Photo_2【俺には まだ ブラームスがいたからな】

 『のだめカンタービレ』の欠点としては,いや,欠点というのもおかしいのだが,少々読者に緊張を強いる点をあげることができる。この作品には,ギャグにしてもシリアスにしても,1ページで一気に針をマックスまで振り切ってしまうようなところがあって,主人公のだめがいたってノンシャランなキャラクターであるにもかかわらず,読み手は常に強い反応を強いられてしまうのである。

 しかし,峠をタイムアタックするのが車の楽しみなら,コンパクトワゴンで行くあてもなく旧道をのんべんだらるのもまたドライブの極意というもの。
 続いては同じ音楽を素材にしながら,およそ『のだめ』とは風味手応えの違う作品を取り上げてみよう。

 勝田文については,何一つ知らない。「文」は「あや」ではなく「ぶん」と読むらしい。
 『あのこにもらった音楽』は,新聞か雑誌の書評欄で取り上げられているのを見た記憶がある。その直後,書店で探すまでもなく目に入り,これも何かのご縁だろうと買い求めた。
 内容は,カバーの惹句によれば次のとおり。
「幼くして母と死別した梅子は,母の幼なじみの女将が営む梅木旅館で健やかに育ちます。旅館の一人息子・蔵之介は,かつて天才と謳われたピアニストでしたが…。ある日,18年音信不通のドイツ人の父が,梅子の前に現れて!? 和風・ほのぼの音楽旅館ストーリー。」

 ストーリーを明かしてしまえば,収録短編6作の最初の一編で梅子は蔵之介とあっさり結婚してしまう。『あのこにもらった音楽』は,梅子と蔵之介の恋愛アップダウンストーリーではないのである。
 では,ひなびた旅館を舞台にした人情話に終始するかといえば,その割には蔵之介の「元」天才ピアニストとしての扱いが大きく,かと思えばその他の登場人物があまりにも音楽に無頓着でもある。
 そのほか,作中の音楽についてはいろいろ言いたいことはあるし(一番納得いかないのは,日々の練習が軽んじられていること),旅館業務についてもリアリティの疑われる面が少なくない。

 ……などと,細かいことにチェックを入れるタチの方には本書はお奨めしない。「ほのぼの」と「のどか」にちょっとドタバタしたギャグをまぶして,三十分から小一時間ばかりまったりしたい方が手に取ればよろしいかと思う。

 それにしてもこの作者,現時点では,というより本質的に「アマチュア」なのではないかと思われてならない。
(「アマチュア」という言葉をとくに悪い意味で用いているつもりはない。ほめているわけでもないが。)

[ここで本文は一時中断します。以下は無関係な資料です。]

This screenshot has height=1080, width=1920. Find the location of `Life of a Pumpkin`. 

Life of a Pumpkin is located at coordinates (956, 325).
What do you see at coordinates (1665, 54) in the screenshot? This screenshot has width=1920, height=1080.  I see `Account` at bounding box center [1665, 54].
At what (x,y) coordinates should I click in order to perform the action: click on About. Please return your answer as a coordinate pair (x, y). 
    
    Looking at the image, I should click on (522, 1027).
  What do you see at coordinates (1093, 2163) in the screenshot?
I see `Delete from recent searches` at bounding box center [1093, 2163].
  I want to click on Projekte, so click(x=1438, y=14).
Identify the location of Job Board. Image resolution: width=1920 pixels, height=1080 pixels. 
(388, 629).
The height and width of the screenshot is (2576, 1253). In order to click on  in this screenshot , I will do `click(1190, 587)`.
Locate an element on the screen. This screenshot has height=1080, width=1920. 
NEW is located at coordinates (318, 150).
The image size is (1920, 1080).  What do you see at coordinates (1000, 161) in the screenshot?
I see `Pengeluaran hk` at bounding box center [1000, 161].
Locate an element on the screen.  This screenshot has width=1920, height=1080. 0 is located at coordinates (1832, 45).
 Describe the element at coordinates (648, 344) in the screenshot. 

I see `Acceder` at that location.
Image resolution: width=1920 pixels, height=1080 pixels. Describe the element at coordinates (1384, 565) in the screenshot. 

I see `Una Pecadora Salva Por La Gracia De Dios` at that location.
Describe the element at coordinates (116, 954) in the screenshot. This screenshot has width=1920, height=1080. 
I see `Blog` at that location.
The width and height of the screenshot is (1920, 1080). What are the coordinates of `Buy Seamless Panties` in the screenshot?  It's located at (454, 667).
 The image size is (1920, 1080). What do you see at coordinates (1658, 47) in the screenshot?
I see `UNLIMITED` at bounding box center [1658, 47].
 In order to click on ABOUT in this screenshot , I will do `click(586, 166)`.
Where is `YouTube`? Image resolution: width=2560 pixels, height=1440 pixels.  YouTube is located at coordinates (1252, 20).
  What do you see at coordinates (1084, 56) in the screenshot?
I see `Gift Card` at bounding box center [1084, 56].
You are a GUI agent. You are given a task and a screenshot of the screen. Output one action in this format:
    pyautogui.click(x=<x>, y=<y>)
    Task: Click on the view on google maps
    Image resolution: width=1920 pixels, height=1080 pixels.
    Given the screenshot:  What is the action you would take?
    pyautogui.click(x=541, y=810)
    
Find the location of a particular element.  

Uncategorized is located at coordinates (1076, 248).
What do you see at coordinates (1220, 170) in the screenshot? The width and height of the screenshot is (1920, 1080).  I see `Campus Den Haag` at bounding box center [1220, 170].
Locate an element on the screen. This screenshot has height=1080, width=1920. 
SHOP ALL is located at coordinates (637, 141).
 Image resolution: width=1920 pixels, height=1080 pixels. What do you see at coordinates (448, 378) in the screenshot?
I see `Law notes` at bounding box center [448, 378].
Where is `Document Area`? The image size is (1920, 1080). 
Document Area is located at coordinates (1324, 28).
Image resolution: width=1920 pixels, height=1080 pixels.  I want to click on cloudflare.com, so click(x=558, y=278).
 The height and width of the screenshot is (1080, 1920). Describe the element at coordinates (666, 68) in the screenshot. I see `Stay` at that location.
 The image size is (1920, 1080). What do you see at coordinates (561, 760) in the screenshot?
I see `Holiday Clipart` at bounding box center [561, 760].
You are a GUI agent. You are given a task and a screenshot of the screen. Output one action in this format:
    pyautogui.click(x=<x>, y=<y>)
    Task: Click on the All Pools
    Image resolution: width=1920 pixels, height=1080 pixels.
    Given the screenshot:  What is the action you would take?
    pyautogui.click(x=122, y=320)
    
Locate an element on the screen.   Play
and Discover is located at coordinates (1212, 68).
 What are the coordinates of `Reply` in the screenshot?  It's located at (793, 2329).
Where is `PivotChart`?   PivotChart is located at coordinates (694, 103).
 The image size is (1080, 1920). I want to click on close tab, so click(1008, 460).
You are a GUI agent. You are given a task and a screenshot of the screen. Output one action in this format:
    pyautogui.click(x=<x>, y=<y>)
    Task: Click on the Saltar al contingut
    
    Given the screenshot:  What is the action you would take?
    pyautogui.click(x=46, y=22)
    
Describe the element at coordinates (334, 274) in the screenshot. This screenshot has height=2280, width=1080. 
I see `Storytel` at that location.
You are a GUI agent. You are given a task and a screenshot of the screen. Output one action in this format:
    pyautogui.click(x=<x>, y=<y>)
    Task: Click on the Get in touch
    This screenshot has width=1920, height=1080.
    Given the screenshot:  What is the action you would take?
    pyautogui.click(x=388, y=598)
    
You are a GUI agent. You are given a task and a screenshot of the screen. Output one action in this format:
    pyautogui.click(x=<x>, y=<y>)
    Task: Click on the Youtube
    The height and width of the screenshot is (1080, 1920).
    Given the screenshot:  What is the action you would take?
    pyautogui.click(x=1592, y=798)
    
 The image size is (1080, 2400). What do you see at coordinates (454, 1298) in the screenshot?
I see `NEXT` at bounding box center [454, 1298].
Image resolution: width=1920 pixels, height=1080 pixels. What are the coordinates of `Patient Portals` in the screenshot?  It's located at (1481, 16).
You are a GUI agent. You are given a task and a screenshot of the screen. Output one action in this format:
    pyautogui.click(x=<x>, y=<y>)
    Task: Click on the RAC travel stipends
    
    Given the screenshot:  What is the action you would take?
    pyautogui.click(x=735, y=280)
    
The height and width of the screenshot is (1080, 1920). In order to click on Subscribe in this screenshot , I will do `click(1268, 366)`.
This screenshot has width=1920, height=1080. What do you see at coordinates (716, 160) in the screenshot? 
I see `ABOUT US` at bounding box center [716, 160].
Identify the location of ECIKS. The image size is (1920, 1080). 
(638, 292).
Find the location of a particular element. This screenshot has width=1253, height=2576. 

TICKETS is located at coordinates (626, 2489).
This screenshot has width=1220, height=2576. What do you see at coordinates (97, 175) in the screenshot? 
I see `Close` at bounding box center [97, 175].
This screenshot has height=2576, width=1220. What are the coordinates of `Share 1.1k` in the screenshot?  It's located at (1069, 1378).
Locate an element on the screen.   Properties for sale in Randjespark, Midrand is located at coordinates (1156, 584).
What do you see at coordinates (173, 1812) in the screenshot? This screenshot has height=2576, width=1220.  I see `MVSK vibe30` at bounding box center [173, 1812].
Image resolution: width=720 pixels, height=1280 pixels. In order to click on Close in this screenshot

 絵柄がガタガタして安定しない,コマ割りがちまちまとうるさいといった「読みにくさ」について言っているのではない。少女マンガにおいては,たとえば手描き文字が散らされることによる「読みにくさ」は読み手のシンパシーを呼ぶ一種のアイキャッチ技法だし。また,そもそも勝田文より絵やコマ割りのヘタな「プロ」などいくらでもいる。
 勝田文にことさらアマチュア性を感じるのは,作品中の随所で作者が登場人物をどう動かしていいかわからず,途方にくれたように見える,そのためである。たとえば蔵之介に怪我をさせてピアニストの道をあきらめる原因となったフランス人ピアニスト,エマ・ベラについてなど,作者自身が最後の一編までどう描いてよいのかまるで決められなかったようにしか見えない。彼女は蔵之介をどうしたかったのか。どうありたかったのか。
 言ってみれば,人間の描き方におけるフォームが身についていないのだ。
 だから,エマ・ベラに限らず,梅子や蔵之介やその他の脇役にいたるまで,あらゆる登場人物たちはしょっちゅうどうふるまうかを決めかねたような表情やポーズをしている。稚拙と言えばケチをつけることになるが,そのどこか途方に暮れた描き方が読み手の緊張を解くと言えば言えなくもない。また,確信にいたらないまま描かれたため,存外に含みのあるよい表情になった,そんなコマが突発的に現れるのもアマチュア性が強いゆえのメリットである。

 逆にいえば,今後作品を描き続けて経験を踏み,プロとしてのフォームを身につけたとき,勝田文はそう面白い作家ではなくなってしまうだろう。少なくともこの『あのこにもらった音楽』のように,読み手を束の間浮世から解き放つ力は失われてしまうに違いない。
 それを乗り越えるには,また違う方向への「突破」が必要なのだ。大きなお世話だけど,多分。